══ DATASET ROWS ══

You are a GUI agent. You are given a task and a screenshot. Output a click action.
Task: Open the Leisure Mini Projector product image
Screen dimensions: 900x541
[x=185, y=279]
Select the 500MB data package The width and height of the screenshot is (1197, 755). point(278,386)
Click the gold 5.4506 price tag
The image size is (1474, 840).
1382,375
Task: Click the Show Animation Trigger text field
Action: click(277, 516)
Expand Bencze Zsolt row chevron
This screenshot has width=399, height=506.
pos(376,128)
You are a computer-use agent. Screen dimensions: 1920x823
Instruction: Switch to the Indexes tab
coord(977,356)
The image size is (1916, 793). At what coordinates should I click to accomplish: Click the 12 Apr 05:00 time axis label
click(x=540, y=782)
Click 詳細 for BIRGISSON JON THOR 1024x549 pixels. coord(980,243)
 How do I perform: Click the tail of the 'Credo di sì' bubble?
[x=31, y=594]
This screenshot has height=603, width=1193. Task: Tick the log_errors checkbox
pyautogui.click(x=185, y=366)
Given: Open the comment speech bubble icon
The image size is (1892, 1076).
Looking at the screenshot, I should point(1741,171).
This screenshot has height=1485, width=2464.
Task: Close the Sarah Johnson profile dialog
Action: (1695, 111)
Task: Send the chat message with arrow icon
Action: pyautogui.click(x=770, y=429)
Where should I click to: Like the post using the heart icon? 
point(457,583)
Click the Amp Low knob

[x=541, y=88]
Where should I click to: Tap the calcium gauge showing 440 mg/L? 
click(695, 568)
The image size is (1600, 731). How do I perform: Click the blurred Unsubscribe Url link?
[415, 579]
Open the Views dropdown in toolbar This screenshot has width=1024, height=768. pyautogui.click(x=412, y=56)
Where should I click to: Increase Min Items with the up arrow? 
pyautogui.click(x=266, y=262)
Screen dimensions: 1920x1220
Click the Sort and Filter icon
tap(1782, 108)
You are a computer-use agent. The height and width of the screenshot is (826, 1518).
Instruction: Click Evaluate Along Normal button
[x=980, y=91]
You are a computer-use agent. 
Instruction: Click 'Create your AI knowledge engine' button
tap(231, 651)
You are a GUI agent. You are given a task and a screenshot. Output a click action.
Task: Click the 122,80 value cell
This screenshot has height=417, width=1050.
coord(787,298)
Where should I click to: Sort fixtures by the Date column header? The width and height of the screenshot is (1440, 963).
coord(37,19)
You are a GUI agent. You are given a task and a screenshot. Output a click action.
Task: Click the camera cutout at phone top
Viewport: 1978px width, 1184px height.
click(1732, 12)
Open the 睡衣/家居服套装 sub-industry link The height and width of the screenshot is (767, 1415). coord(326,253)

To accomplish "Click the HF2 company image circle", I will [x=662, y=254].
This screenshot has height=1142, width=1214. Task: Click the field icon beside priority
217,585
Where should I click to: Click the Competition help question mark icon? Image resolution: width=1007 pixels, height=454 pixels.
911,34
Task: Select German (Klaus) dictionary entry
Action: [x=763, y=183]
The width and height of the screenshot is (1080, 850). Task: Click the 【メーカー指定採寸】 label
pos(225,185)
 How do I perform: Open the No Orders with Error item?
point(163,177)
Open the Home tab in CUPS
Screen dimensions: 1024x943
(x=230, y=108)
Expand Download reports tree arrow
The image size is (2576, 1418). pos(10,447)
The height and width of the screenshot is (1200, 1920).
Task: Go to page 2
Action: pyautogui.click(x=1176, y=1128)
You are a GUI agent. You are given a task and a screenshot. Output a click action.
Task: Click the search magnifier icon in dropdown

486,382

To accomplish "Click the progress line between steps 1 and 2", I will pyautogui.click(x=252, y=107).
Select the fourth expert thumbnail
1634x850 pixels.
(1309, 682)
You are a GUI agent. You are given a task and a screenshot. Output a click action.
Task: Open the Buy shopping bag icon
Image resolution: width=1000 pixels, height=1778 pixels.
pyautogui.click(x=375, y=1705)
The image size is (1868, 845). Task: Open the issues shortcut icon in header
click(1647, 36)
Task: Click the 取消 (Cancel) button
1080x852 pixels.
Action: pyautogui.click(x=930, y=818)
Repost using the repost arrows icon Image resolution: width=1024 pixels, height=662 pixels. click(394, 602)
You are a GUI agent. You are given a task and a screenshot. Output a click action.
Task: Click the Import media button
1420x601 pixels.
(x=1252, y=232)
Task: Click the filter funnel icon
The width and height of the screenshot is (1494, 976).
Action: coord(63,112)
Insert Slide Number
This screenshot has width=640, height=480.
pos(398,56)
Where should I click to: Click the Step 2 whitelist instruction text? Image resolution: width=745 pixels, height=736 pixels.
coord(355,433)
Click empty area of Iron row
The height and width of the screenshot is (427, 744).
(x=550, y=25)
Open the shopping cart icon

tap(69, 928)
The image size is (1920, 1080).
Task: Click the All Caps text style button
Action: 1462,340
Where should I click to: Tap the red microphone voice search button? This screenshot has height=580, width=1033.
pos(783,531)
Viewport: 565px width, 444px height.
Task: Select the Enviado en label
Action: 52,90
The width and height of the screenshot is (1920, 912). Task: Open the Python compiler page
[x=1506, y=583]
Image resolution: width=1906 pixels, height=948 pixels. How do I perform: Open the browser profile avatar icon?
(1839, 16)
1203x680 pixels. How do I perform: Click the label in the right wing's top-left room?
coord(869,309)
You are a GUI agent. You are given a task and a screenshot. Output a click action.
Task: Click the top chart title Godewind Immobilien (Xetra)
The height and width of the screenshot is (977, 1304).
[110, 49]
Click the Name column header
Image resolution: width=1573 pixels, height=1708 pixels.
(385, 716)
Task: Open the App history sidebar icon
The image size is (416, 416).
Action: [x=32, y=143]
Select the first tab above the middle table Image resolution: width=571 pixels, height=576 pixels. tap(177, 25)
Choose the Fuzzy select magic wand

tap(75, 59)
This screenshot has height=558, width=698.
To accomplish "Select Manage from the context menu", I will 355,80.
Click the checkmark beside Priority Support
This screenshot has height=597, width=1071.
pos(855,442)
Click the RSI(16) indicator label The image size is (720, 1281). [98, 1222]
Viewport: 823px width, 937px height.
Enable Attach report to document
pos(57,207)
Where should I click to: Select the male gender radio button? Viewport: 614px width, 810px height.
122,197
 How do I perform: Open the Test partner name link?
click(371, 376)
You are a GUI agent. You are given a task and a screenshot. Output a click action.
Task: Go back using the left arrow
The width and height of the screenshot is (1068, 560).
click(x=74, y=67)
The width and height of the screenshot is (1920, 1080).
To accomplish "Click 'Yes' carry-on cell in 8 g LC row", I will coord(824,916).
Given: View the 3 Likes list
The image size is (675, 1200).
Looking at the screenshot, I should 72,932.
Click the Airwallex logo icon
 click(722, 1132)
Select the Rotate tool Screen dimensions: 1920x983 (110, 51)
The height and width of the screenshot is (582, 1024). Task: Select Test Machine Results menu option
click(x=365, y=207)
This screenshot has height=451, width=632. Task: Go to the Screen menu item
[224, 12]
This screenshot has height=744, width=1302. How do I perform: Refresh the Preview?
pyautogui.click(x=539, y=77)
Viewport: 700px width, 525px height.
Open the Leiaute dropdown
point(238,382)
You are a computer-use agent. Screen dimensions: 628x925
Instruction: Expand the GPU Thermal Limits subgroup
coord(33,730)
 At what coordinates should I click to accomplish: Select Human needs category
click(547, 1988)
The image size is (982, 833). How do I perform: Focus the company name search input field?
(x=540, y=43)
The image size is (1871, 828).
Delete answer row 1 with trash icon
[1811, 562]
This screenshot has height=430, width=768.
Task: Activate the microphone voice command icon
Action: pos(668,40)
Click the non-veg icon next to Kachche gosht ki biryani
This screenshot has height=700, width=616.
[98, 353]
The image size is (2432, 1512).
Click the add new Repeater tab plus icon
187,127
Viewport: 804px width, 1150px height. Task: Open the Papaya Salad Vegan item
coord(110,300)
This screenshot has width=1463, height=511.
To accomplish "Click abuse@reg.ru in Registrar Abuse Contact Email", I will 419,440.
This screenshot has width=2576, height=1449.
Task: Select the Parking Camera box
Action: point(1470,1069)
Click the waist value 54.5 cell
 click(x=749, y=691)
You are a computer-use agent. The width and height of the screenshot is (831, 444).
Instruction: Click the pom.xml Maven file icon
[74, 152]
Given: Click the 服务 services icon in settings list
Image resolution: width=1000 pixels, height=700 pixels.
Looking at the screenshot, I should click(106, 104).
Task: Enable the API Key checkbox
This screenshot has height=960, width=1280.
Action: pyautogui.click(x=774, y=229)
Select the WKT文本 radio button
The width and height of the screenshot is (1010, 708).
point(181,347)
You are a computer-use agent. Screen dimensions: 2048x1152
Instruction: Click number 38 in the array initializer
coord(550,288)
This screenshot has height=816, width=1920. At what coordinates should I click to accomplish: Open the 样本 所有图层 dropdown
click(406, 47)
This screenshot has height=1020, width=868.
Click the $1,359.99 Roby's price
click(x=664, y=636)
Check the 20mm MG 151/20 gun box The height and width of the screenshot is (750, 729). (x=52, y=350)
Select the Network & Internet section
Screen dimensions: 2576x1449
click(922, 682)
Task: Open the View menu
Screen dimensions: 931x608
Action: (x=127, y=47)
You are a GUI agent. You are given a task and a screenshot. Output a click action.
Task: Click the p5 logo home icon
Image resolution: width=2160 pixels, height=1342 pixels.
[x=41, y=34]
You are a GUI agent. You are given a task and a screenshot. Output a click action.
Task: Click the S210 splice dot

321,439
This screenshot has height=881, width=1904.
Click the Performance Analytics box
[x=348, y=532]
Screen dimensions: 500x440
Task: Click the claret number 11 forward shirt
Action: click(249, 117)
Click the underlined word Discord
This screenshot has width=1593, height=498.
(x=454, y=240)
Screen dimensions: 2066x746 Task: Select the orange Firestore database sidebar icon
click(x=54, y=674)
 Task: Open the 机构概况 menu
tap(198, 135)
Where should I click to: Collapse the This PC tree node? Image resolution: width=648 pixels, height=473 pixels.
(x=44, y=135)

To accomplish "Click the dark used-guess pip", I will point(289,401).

═══

PROBLEM STATEMENT:
Please reproduce in full the rows from the one containing "Where should I click to: Tap the calcium" through the one containing "Open the Views", shifting every coordinate in the answers by adding 20 to it.

EXPECTED OUTPUT:
Where should I click to: Tap the calcium gauge showing 440 mg/L? 
click(715, 588)
The image size is (1600, 731). How do I perform: Click the blurred Unsubscribe Url link?
[435, 599]
Open the Views dropdown in toolbar This screenshot has width=1024, height=768. pyautogui.click(x=432, y=76)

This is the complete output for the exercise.